Même l’Europe libérale-socialiste, soit disant créée pour faire plus de poids face aux puissances dominantes, s’est « couchée » et a accepté sans férir cette constitution mondiale comptable américaine alors qu’elle avait sa propre comptabilité plus prudente !
Les Etats du monde sont ainsi parvenus sans trop d’encombre à réaliser une entente sur un droit comptable mondial dur, sanctionné par des pénalités.
Quelle différence avec ce qu’il en est en matière de droit social ou écologique, pour lesquels existent au mieux des droits « mous » sans sanctions, style RSE, comme par exemple la norme ISO 26000 ou les recommandations de l’IIRC tendant à promouvoir des informations extra-comptables, ceci sans changer le droit comptable dur !
Qu’il est facile de s’entendre dans un cas pour le soin du capital financier, et difficile de l’autre, pour celui des capitaux humains et naturels !
« Imposer un nouveau droit comptable écologique et humain »
Il est temps de réagir face à cette situation dramatique. Les forces sociales et écologiques montantes doivent imposer un nouveau droit comptable écologique et humain tout aussi « punitif » que l’est l’actuel droit comptable international, soit par voie législative, soit par celle d’un RIC (référendum d’initiative citoyenne).
À cet effet, nous proposons, avec le modèle CARE/TDL, un nouveau type de comptabilité qui reprend l’arme de conservation de la partie double mais l’étend au delà du seul capital financier, aux deux autres types de capitaux : humain et naturel. Dans ce modèle ces trois types de capitaux sont assurés d’être systématiquement conservés. Le capital humain n’est plus valorisé sur un marché du travail : son coût de conservation est obligatoirement intégré dans les charges. Idem pour la nature.
Tous ces types de capitaux sont enfin traités à égalité comme de vrais capitaux. Il en résulte un nouveau type de coût complet écologique et humain, un nouveau type de profit et aussi un nouveau type d’actionnaire qui ne peut plus compter sur une rémunération faite au détriment des autres capitaux. Il en découle également un nouveau type de gouvernance.

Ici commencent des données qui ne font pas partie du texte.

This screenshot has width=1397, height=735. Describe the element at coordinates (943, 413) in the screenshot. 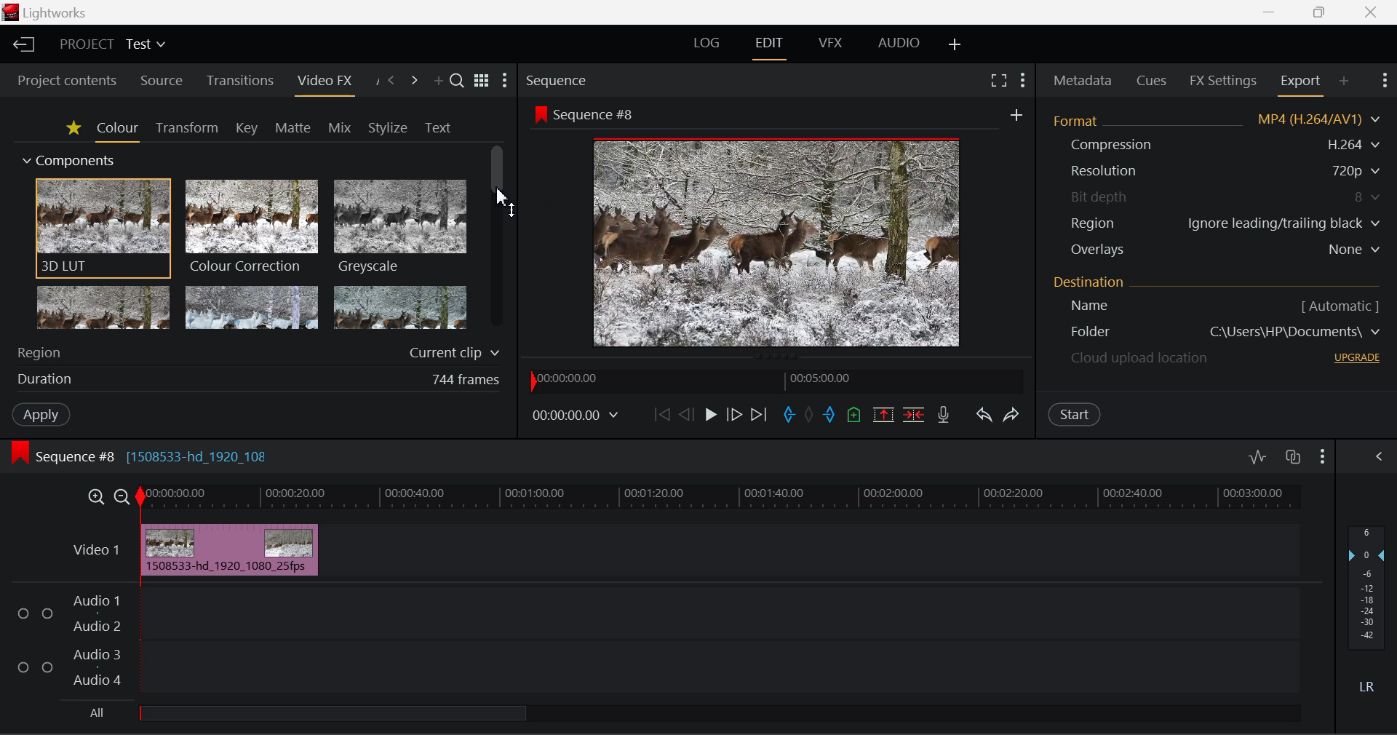

I see `Record Voiceover` at that location.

« Cette injustice doit cesser »
Dans les firmes capitalistes, seul le capital financier a le pouvoir, ceci avec l’appui des forces politiques. Cette injustice doit cesser. Le modèle CARE/TDL institue une cogestion écologique dans laquelle les représentants des trois types de capitaux se partagent à égalité le pouvoir à tous les niveaux de la nouvelle firme.
Les anciens salariés deviennent des investisseurs en capital humain associés de la firme, au même titre que les nouveaux actionnaires : ils ne sont plus de simples salariés. Les riverains ou les tribus amazoniennes dont les terres et l’existence sont menacées par des actions anti écologiques ont enfin leur mot à dire dans la gestion des firmes.
Les nouveaux actionnaires financiers deviennent des associés du type de ceux que l’on peut trouver dans les actuelles Scop ouvrières. Tous décident en commun du sort de leur nouveau type de profit.
« Un nouveau « tri- capitalisme » qui permet de sortir de l’ancien capitalisme »
Le modèle CARE/TDL n’a donc rien à voir avec les anciens modèles en lutte jusqu’à présent : il n’est ni celui du capitalisme ni celui des régimes marxistes-communistes basés sur la propriété étatique des moyens de production. Il est compatible avec une autre économie de marché sous contrainte du respect des trois types de capitaux, avec un autre type de profit commun à tous les nouveaux associés.
C’est en sorte un nouveau « tri- capitalisme » qui permet enfin de sortir des griffes de l’ancien capitalisme. Ce dernier a défiguré le beau terme de capital κεφάλαιος qui, chez les anciens Grecs, qualifiait la tête humaine, la partie « capitale » des êtres humains. Il est temps de revenir au sens premier du terme en opérant une révolution capitale des capitaux qui fondent toute entreprise !
Texte initialement publié le 14 mars 2020. Jacques Richard avait brièvement présenté son dernier ouvrage, « Révolution comptable : pour une entreprise écologique et sociale », publié en 2020 aux Editions de l’Atelier au micro de France Culture.